Intanto il premier Siniora ha scritto a Ban Ki-moon e al segretario generale della Lega Araba Amr Moussa per chiedere la fine dell’afflusso illegale di armi dal confine siro-libanese verso le milizie di Hezbollah nel sud del Paese. Siniora ha rivolto un appello affinché siano preservate “indipendenza e stabilità” del Libano e ha invocato la protezione “dalle minacce domestiche e straniere”, ha denunciato le “grandi quantità di armi che entrano dalla Siria” e che “sono state distribuite a gruppi vicini” a Damasco. Nella sua missiva, il premier ricorda anche il “clima di tensione” che il Libano vive a causa “della paura per la propria vita di alcuni deputati della maggioranza”.

Sono otto i parlamentari anti-siriani rimasti uccisi negli ultimi due anni in altrettanti attentati in Libano. Evidenziata anche la dura battaglia condotta dall’esercito regolare libanese contro un gruppo di terroristi sunniti di ispirazione qaedista nel nord del Paese. “Fatah al-Islam – scrive il primo ministro – ha tentato di prendere il controllo di una vasta regione del Libano settentrionale, ha attaccato Unifil nel sud. La maggioranza dei suoi membri proveniva dalla Siria e aveva ricevuto aiuto da gruppi palestinesi pro-siriani con base a Damasco”. “La maggioranza della popolazione nel Sud del Libano è con gli Hezbollah”, ci dice il vicesindaco di Majdalzoun, Khalil Harmonch, il quale spiega come il partito di Dio sia riuscito a mettere radici in territorio libanese.

“Aiutano la gente – aggiunge - e il loro sostegno è stato importante soprattutto dopo la guerra. Il conflitto dello scorso anno ha distrutto molte case e tanta gente non riesce a ricostruire. Non abbiamo corrente elettrica e problemi con la sanità, il governo non ci dà nessun aiuto”. “Ci sentiamo rassicurati dalla presenza di Unifil – prosegue – e siamo tranquilli perché con Unifil presente e vigile, Israele non riesce a fare un altro attacco, adesso prima di attaccare ci penserà bene”.

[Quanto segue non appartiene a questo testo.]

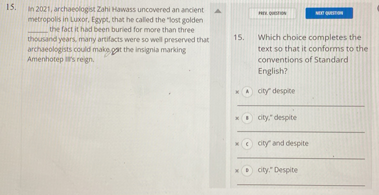
Task: Click answer text "city.” Despite"
Action: pos(278,170)
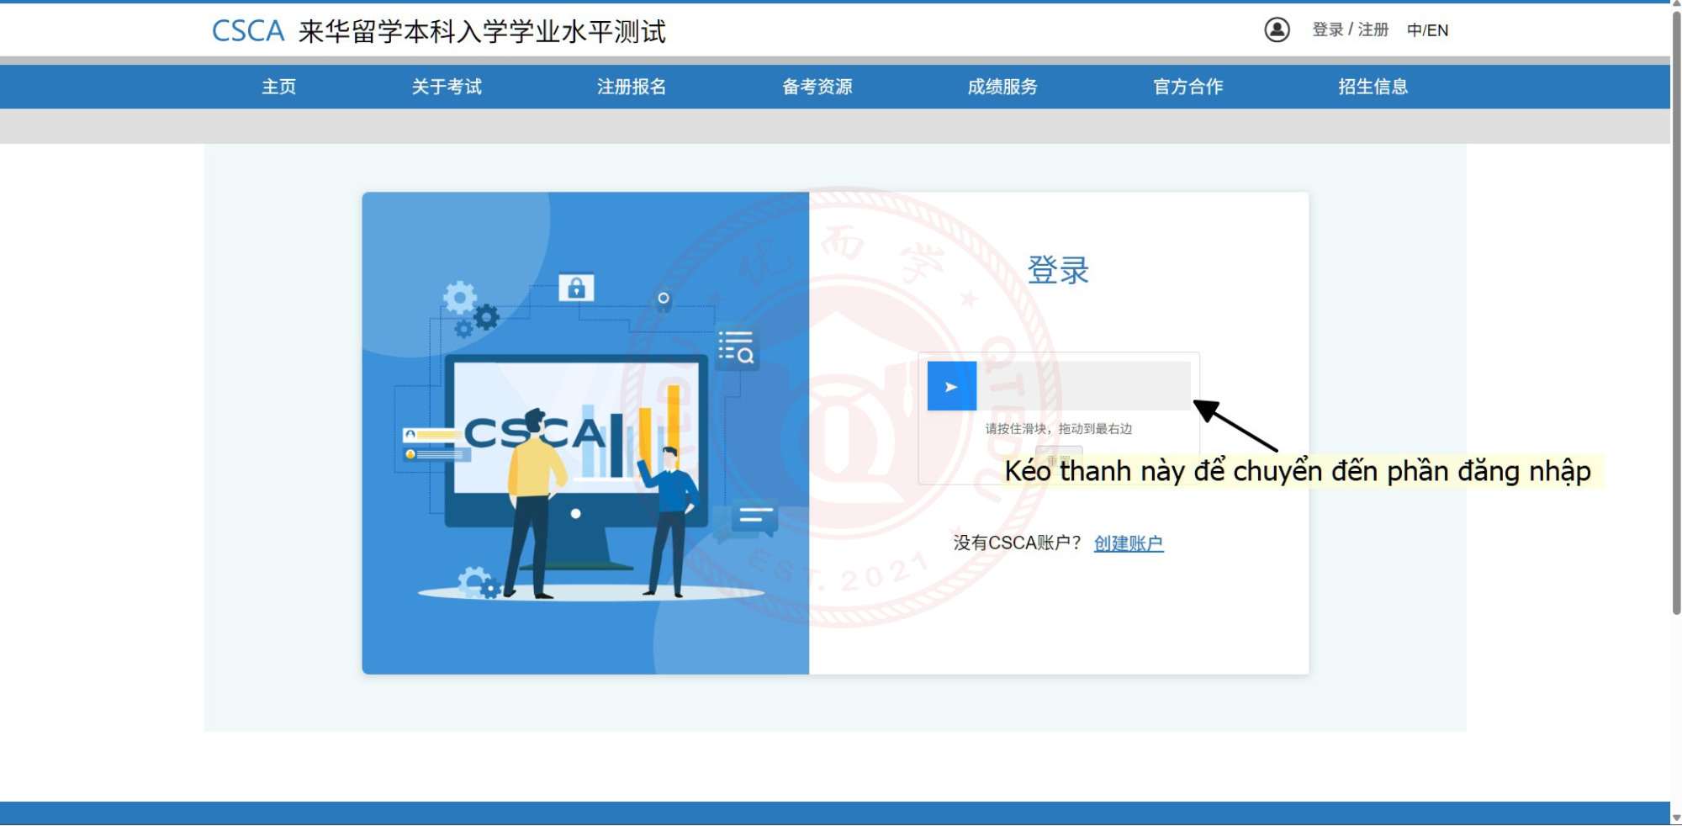The height and width of the screenshot is (826, 1682).
Task: Click the user account avatar icon
Action: pos(1277,30)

“Abbiamo buoni rapporti soprattutto con il contingente italiano - afferma - che ci fornisce un prezioso aiuto soprattutto nel settore sanitario, ogni settimana effettuano visite mediche nei nostri ambulatori. La popolazione pensa che ci sarà un futuro migliore e che la guerra non ritorni più. I militari italiani si sono resi conto che a noi piace la pace e che ci dedichiamo al lavoro, non siamo terroristi. Vogliamo che arrivi il giorno della pace in Libano, speriamo che i rapporti con gli italiani continuino ancora nel tempo. Tutti pensano che nel Sud del Libano è impossibile avviare il turismo, che qui non si può andare nei ristoranti, invece questa zona è tranquilla e spesso andiamo anche a Tiro”.

“Siamo soddisfatti – conclude il vicesindaco di Majdalzoun, Khalil Harmonch - che il mandato Unifil sia stato rinnovato e che prosegua l’attività sanitaria per la popolazione. Il contingente italiano sta facendo tante cose per gli abitanti di questa cittadina, spesso ci dispiace chiedere loro favori, ma è necessario il loro aiuto. Il nostro grande sogno, e su questo chiediamo agli italiani di venirci incontro, è di poter realizzare una clinica medica in questa zona”.